(Stored data)
# # #
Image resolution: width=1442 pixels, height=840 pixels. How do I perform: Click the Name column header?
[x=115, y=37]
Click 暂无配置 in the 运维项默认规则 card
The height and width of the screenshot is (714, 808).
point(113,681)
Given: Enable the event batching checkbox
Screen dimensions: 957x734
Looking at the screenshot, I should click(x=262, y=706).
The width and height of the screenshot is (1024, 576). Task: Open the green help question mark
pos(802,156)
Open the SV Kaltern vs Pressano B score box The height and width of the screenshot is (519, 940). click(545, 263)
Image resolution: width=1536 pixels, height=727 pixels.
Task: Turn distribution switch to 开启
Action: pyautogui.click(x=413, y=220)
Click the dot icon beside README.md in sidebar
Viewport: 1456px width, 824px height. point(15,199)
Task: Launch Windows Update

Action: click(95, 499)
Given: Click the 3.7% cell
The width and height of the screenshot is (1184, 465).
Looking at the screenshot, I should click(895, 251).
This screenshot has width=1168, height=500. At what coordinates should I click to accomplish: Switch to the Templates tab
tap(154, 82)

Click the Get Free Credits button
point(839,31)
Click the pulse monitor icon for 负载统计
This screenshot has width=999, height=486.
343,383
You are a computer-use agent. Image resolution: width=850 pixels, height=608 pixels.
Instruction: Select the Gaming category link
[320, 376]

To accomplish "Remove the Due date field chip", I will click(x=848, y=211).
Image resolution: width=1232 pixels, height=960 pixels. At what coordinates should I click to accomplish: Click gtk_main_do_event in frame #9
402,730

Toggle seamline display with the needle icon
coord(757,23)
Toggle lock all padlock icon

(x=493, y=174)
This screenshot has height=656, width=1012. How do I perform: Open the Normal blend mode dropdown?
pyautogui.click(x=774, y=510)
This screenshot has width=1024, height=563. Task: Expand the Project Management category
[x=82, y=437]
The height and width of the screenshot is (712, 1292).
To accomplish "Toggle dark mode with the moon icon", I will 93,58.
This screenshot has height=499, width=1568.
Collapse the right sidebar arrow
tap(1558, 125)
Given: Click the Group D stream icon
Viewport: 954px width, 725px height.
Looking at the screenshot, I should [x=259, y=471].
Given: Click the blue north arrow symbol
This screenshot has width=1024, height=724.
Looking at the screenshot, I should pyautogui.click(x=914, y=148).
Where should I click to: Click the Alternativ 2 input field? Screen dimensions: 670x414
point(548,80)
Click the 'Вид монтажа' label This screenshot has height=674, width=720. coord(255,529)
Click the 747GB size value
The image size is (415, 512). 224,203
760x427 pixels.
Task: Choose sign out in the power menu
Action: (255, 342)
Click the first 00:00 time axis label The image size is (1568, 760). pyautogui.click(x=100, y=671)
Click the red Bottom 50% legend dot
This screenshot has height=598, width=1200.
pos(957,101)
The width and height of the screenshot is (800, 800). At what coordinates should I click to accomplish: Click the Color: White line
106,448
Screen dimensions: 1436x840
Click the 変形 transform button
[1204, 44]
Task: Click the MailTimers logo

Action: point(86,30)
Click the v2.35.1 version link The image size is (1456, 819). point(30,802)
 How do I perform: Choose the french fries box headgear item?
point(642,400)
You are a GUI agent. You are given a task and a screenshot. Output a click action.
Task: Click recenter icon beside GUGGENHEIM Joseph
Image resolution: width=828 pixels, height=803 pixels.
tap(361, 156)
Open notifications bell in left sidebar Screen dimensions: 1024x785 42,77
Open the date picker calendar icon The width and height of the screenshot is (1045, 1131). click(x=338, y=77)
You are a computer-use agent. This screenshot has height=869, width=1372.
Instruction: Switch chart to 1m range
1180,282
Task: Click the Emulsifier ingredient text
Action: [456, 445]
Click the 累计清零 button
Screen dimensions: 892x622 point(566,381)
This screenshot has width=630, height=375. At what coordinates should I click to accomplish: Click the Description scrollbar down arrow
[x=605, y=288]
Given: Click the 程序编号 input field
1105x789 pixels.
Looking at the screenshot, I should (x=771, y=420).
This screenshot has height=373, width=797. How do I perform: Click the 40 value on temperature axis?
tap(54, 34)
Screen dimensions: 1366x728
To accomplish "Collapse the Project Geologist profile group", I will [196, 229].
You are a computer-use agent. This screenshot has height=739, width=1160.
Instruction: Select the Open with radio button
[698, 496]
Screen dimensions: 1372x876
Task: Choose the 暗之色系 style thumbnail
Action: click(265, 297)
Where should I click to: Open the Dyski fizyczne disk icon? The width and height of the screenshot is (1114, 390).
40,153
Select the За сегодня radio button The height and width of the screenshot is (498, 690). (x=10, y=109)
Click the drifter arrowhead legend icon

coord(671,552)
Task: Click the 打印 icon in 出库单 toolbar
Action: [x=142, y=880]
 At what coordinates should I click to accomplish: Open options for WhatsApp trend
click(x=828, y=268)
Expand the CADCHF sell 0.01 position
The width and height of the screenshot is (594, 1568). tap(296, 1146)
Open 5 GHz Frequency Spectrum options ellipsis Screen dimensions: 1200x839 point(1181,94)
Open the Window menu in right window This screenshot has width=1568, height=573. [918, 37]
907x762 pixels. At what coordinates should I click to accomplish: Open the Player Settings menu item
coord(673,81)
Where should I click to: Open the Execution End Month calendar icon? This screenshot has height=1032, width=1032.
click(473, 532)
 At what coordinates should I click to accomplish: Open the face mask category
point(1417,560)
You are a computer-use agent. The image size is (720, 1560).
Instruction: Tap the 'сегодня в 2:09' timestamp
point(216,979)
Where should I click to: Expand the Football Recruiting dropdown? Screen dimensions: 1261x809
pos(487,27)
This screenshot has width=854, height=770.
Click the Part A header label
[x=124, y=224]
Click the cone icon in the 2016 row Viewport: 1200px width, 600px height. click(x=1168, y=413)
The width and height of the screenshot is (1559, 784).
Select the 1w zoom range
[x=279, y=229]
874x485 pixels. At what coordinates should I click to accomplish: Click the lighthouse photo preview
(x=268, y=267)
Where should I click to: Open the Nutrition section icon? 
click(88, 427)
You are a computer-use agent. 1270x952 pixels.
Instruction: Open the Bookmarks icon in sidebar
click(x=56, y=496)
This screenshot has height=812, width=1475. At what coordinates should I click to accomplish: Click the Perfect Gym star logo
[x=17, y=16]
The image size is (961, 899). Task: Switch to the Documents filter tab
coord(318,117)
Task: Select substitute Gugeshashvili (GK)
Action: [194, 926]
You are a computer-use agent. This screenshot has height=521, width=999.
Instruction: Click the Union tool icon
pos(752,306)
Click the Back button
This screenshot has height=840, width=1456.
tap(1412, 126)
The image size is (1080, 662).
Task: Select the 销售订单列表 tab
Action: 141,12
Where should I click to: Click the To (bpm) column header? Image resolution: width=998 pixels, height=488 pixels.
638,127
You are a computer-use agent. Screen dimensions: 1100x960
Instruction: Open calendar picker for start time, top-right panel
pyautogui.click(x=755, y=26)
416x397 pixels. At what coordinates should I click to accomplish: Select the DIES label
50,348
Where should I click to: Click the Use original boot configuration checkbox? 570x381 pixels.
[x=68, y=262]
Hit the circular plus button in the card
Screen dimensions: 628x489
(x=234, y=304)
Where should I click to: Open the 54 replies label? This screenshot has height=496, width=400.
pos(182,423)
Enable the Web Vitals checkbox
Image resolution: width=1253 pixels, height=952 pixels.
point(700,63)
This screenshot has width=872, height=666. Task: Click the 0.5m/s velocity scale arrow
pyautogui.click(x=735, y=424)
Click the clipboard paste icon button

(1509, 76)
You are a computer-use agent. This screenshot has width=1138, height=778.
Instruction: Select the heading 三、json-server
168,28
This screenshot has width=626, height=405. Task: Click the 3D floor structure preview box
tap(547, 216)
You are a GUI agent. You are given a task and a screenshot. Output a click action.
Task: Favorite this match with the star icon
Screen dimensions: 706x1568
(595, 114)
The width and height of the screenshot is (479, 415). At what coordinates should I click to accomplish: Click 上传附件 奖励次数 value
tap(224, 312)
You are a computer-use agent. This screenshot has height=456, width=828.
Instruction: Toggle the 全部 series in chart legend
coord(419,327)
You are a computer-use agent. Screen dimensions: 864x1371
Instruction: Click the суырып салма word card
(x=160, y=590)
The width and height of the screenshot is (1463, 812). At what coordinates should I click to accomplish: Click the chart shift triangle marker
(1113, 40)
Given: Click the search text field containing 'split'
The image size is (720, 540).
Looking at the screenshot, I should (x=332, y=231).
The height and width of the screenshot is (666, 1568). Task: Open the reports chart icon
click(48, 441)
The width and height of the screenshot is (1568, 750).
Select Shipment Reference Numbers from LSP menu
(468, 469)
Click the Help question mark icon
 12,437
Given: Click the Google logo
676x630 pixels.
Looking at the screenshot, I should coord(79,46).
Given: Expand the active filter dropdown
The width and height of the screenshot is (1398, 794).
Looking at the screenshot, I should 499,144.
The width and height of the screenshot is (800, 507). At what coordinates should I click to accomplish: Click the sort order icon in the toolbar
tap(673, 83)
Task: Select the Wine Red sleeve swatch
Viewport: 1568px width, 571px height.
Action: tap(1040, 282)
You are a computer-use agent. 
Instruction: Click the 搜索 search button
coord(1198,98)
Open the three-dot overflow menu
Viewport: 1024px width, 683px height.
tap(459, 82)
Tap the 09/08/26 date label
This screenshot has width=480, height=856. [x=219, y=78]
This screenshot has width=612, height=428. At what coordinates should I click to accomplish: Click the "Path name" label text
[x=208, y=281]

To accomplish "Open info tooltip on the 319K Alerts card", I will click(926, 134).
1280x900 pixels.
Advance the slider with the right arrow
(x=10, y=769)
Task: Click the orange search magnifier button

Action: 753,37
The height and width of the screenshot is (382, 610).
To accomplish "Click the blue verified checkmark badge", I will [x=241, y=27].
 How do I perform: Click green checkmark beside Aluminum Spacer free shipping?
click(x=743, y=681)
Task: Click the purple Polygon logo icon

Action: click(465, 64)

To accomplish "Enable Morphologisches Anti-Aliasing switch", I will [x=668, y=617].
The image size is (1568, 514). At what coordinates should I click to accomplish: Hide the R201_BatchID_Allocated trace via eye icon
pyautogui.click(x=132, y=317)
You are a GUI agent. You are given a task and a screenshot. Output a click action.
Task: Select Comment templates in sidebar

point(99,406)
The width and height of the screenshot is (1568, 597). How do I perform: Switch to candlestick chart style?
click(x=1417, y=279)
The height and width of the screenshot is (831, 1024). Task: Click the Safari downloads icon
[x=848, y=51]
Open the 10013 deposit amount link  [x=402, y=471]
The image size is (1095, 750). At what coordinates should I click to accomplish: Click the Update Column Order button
# # #
**ASSIGNMENT:**
Write out, from the lines above, only those from the line with "Where should I click to: Open the Execution" to the line with "You are a computer-use agent. The", exactly as given, including the first and the last.

**PROBLEM SOLUTION:**
Where should I click to: Open the Execution End Month calendar icon? This screenshot has height=1032, width=1032.
click(473, 532)
 At what coordinates should I click to accomplish: Open the face mask category
point(1417,560)
You are a computer-use agent. The image size is (720, 1560).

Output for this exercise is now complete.